----- Source material

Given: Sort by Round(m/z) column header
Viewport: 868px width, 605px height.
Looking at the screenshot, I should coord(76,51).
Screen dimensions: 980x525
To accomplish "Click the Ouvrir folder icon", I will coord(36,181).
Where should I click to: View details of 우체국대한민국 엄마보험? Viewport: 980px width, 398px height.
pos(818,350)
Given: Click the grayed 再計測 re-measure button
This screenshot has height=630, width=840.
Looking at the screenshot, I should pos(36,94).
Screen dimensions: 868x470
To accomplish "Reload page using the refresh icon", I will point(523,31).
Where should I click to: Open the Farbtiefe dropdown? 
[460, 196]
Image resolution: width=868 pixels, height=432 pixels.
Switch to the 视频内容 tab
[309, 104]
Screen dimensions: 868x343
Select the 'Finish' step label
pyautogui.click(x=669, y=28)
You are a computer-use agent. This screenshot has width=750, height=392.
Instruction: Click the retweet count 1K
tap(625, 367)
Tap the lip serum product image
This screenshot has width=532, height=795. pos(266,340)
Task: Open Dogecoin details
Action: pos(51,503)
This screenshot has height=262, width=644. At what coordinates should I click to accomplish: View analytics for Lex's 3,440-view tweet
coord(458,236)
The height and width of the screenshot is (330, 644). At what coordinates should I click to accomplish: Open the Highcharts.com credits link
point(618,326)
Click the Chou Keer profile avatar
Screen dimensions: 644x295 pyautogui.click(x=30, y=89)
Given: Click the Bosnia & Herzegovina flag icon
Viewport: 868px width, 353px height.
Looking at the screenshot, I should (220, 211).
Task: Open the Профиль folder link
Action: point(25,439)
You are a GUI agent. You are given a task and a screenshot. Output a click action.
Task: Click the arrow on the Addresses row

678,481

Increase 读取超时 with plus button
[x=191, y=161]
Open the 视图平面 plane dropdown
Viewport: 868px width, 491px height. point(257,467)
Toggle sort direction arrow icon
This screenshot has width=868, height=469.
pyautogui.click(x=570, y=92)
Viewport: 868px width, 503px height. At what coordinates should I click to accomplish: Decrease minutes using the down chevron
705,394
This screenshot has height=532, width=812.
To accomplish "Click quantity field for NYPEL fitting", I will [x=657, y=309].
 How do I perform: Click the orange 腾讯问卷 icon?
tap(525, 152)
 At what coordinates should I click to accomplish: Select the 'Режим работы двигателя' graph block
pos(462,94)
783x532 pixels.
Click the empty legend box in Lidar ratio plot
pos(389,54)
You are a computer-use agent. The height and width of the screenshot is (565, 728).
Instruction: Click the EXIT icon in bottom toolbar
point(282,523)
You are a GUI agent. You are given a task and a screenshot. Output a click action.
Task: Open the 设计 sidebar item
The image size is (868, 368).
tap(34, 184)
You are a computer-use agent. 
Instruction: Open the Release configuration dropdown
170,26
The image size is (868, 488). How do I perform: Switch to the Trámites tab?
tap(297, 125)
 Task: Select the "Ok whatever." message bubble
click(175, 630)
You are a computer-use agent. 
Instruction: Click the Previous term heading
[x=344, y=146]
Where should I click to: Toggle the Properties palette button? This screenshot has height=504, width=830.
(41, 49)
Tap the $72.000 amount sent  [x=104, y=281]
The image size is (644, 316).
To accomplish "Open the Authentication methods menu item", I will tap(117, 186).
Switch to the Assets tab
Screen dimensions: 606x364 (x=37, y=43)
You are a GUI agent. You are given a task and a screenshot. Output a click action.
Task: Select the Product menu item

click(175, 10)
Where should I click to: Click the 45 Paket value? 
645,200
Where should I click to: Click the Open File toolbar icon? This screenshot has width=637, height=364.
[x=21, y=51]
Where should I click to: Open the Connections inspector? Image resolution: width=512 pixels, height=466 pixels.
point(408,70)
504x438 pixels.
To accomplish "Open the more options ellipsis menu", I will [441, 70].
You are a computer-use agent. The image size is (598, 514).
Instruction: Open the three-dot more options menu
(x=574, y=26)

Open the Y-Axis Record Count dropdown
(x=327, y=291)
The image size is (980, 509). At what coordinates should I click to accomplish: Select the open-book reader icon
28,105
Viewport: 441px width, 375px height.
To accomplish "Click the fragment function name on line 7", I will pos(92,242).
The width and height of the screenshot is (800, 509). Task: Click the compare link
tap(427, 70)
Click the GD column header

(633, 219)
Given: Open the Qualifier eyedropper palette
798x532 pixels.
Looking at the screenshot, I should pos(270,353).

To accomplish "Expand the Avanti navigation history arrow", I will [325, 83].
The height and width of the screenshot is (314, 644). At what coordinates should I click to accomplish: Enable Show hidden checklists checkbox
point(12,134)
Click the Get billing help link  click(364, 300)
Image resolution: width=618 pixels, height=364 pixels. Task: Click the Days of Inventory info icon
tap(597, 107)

----------

▶ Task instructions
Go through the records and set each one down again, unchanged.

▶ Solution to the problem
Given: Sort by Round(m/z) column header
Viewport: 868px width, 605px height.
Looking at the screenshot, I should coord(76,51).
Screen dimensions: 980x525
To accomplish "Click the Ouvrir folder icon", I will coord(36,181).
Where should I click to: View details of 우체국대한민국 엄마보험? Viewport: 980px width, 398px height.
pos(818,350)
Given: Click the grayed 再計測 re-measure button
This screenshot has height=630, width=840.
Looking at the screenshot, I should pos(36,94).
Screen dimensions: 868x470
To accomplish "Reload page using the refresh icon", I will point(523,31).
Where should I click to: Open the Farbtiefe dropdown? 
[460, 196]
Image resolution: width=868 pixels, height=432 pixels.
Switch to the 视频内容 tab
[309, 104]
Screen dimensions: 868x343
Select the 'Finish' step label
pyautogui.click(x=669, y=28)
You are a computer-use agent. This screenshot has width=750, height=392.
Instruction: Click the retweet count 1K
tap(625, 367)
Tap the lip serum product image
This screenshot has width=532, height=795. pos(266,340)
Task: Open Dogecoin details
Action: pos(51,503)
This screenshot has height=262, width=644. At what coordinates should I click to accomplish: View analytics for Lex's 3,440-view tweet
coord(458,236)
The height and width of the screenshot is (330, 644). At what coordinates should I click to accomplish: Open the Highcharts.com credits link
point(618,326)
Click the Chou Keer profile avatar
Screen dimensions: 644x295 pyautogui.click(x=30, y=89)
Given: Click the Bosnia & Herzegovina flag icon
Viewport: 868px width, 353px height.
Looking at the screenshot, I should (220, 211).
Task: Open the Профиль folder link
Action: point(25,439)
You are a GUI agent. You are given a task and a screenshot. Output a click action.
Task: Click the arrow on the Addresses row

678,481

Increase 读取超时 with plus button
[x=191, y=161]
Open the 视图平面 plane dropdown
Viewport: 868px width, 491px height. point(257,467)
Toggle sort direction arrow icon
This screenshot has width=868, height=469.
pyautogui.click(x=570, y=92)
Viewport: 868px width, 503px height. At what coordinates should I click to accomplish: Decrease minutes using the down chevron
705,394
This screenshot has height=532, width=812.
To accomplish "Click quantity field for NYPEL fitting", I will [x=657, y=309].
 How do I perform: Click the orange 腾讯问卷 icon?
tap(525, 152)
 At what coordinates should I click to accomplish: Select the 'Режим работы двигателя' graph block
pos(462,94)
783x532 pixels.
Click the empty legend box in Lidar ratio plot
pos(389,54)
You are a computer-use agent. The height and width of the screenshot is (565, 728).
Instruction: Click the EXIT icon in bottom toolbar
point(282,523)
You are a GUI agent. You are given a task and a screenshot. Output a click action.
Task: Open the 设计 sidebar item
The image size is (868, 368).
tap(34, 184)
You are a computer-use agent. 
Instruction: Open the Release configuration dropdown
170,26
The image size is (868, 488). How do I perform: Switch to the Trámites tab?
tap(297, 125)
 Task: Select the "Ok whatever." message bubble
click(175, 630)
You are a computer-use agent. 
Instruction: Click the Previous term heading
[x=344, y=146]
Where should I click to: Toggle the Properties palette button? This screenshot has height=504, width=830.
(41, 49)
Tap the $72.000 amount sent  [x=104, y=281]
The image size is (644, 316).
To accomplish "Open the Authentication methods menu item", I will tap(117, 186).
Switch to the Assets tab
Screen dimensions: 606x364 (x=37, y=43)
You are a GUI agent. You are given a task and a screenshot. Output a click action.
Task: Select the Product menu item

click(175, 10)
Where should I click to: Click the 45 Paket value? 
645,200
Where should I click to: Click the Open File toolbar icon? This screenshot has width=637, height=364.
[x=21, y=51]
Where should I click to: Open the Connections inspector? Image resolution: width=512 pixels, height=466 pixels.
point(408,70)
504x438 pixels.
To accomplish "Open the more options ellipsis menu", I will [441, 70].
You are a computer-use agent. The image size is (598, 514).
Instruction: Open the three-dot more options menu
(x=574, y=26)

Open the Y-Axis Record Count dropdown
(x=327, y=291)
The image size is (980, 509). At what coordinates should I click to accomplish: Select the open-book reader icon
28,105
Viewport: 441px width, 375px height.
To accomplish "Click the fragment function name on line 7", I will pos(92,242).
The width and height of the screenshot is (800, 509). Task: Click the compare link
tap(427, 70)
Click the GD column header

(633, 219)
Given: Open the Qualifier eyedropper palette
798x532 pixels.
Looking at the screenshot, I should pos(270,353).

To accomplish "Expand the Avanti navigation history arrow", I will [325, 83].
The height and width of the screenshot is (314, 644). At what coordinates should I click to accomplish: Enable Show hidden checklists checkbox
point(12,134)
Click the Get billing help link  click(364, 300)
Image resolution: width=618 pixels, height=364 pixels. Task: Click the Days of Inventory info icon
tap(597, 107)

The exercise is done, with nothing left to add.